DOCUMENT:

───

This is how languages like Scheme use recursion everywhere while not making your CPU catch fire. They explicitly require optimizing out tail calls so you can write recursive algorithms that will still be fast (if they’re tail-recursive).

Even better, you can use a programming “pattern” called Continuation-Passing Style (CPS) to make a non-tail-recursive function tail-recursive, and also implement such classics as try-catch, async-await, cooperative multitasking, but that’s out of the topic for today.

Back to count_files. If the “iterative” version is just the recursive version where we do the stack work ourselves… are they really different? Is the first one recursive and the second one… not? I mean, yeah, it’s obviously iterative, there’s a loop. But we’re using a stack, to push later values to process, that we later pop, and we don’t know when it’ll terminate…

The numbers, Mason, what do they mean?

This section contains… a few bits of math (~ grade 12). If it’s not your cup of tea, you can skip it.

There’s a field of study, right in-between IT and maths, called computability theory. It’s mostly people with German-sounding names inventing computer-sounding words such as “recursively enumerable”, “arithmetical hierarchy”, and “thE HalTiNg ProBleM”.

In this field of study, a particular kind of object that is, well, studied, is functions. There are all kinds of functions, each with fancy properties, and one specific kind that interests us is that of the recursive functions. There’s a really precise definition of what “recursive” means, for a function, in computability theory:

A function is recursive if and only if it is computable.

───

STORED RECORDS:
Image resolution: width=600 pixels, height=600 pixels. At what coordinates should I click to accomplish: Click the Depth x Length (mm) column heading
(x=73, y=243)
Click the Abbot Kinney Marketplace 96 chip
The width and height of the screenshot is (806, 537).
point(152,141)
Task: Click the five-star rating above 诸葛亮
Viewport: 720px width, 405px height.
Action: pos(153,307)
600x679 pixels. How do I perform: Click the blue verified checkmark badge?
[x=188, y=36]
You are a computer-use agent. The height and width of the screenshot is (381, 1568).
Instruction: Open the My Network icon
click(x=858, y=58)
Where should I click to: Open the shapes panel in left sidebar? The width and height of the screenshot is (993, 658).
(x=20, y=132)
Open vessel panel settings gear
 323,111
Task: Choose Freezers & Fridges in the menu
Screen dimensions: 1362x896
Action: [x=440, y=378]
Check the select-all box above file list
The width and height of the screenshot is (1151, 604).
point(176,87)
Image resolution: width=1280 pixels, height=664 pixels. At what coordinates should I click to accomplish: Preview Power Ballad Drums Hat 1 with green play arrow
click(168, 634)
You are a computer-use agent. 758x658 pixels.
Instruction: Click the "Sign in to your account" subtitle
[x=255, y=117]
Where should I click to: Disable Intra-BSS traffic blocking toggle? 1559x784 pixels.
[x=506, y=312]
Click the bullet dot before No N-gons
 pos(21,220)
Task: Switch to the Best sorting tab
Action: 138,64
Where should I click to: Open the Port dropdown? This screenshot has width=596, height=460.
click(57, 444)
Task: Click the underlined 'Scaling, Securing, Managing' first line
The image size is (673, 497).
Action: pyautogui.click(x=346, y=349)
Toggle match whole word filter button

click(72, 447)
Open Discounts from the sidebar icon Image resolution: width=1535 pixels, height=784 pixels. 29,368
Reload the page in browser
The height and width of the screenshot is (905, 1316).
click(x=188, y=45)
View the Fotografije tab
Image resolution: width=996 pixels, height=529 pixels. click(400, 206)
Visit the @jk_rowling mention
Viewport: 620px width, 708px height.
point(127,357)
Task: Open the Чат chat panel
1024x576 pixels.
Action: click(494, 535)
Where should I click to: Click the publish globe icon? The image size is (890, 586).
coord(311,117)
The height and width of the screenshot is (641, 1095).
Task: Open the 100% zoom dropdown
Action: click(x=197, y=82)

───

In the recursion excerpt, what do languages like Scheme explicitly require so that tail-recursive algorithms stay fast? The records aren't needed here.

They require optimizing out tail calls.